A conservative group within the U.S. House of Representatives is backing Rep. Richard Hudson’s plan to strengthen protection for gun owners who carry concealed firearms in public.
In a news release, Hudson “applauded” the release of the Republican Study Committee’s 2022 budget proposal. It includes Hudson’s H.R. 38, the Concealed Carry Reciprocity Act.
“This proposal balances our budget in five years and reduces taxes, while Washington Democrats try to raise taxes and spend us into oblivion,” said Hudson in a news release. “It also secures our border, protects life, and defends our Second Amendment. I am glad to see H.R. 38 included in this proposal, which offers a clear contrast of the priorities between House Republicans and House Democrats.”
Hudson, a Republican representing North Carolina’s 8th Congressional District, is a member of the RSC. The group includes all eight Republicans in the state’s U.S. House delegation.
Hudson’s bill aims to “ensure law-abiding citizens with a permit to carry a firearm do not become criminals when they cross an invisible state line,” according to Hudson’s release. “The bill protects rights enshrined in the Second Amendment, which the Supreme Court announced it will examine in a case later this year.”
The addition of H.R. 38 in the Republican budget proposal follows an earlier setback for the bill. Democrats on the U.S. House’s Rules Committee rejected an amendment Tuesday from Hudson. He wanted to include H.R. 38 in a bill to boost security in the nation’s capital.
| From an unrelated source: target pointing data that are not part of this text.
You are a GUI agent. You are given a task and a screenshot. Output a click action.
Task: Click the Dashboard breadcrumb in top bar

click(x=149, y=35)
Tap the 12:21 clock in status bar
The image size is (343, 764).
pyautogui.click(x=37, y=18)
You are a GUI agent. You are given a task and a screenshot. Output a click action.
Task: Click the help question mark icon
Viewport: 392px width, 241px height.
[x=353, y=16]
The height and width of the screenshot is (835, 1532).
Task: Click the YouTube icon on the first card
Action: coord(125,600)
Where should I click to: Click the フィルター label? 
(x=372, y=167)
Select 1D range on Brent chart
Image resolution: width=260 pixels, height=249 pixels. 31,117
“With America reopening, Rep. Hudson argued that law-abiding citizens should be able to protect themselves in Washington, D.C., and across the country,” according to his news release.
Introducing the bill in January on the opening day of the 117th Congress, Hudson explained that H.R. 38 “would allow people with state-issued concealed carry licenses or permits to conceal a handgun in any other state, as long as the permit holder follows the laws of that state. It also allows residents of constitutional carry states the ability to carry in other states.”
Hudson has introduced the Concealed Carry Reciprocity Act in previous years. In December 2017, a Republican-led U.S. House approved the bill, 231-198. The measure died in the U.S. Senate.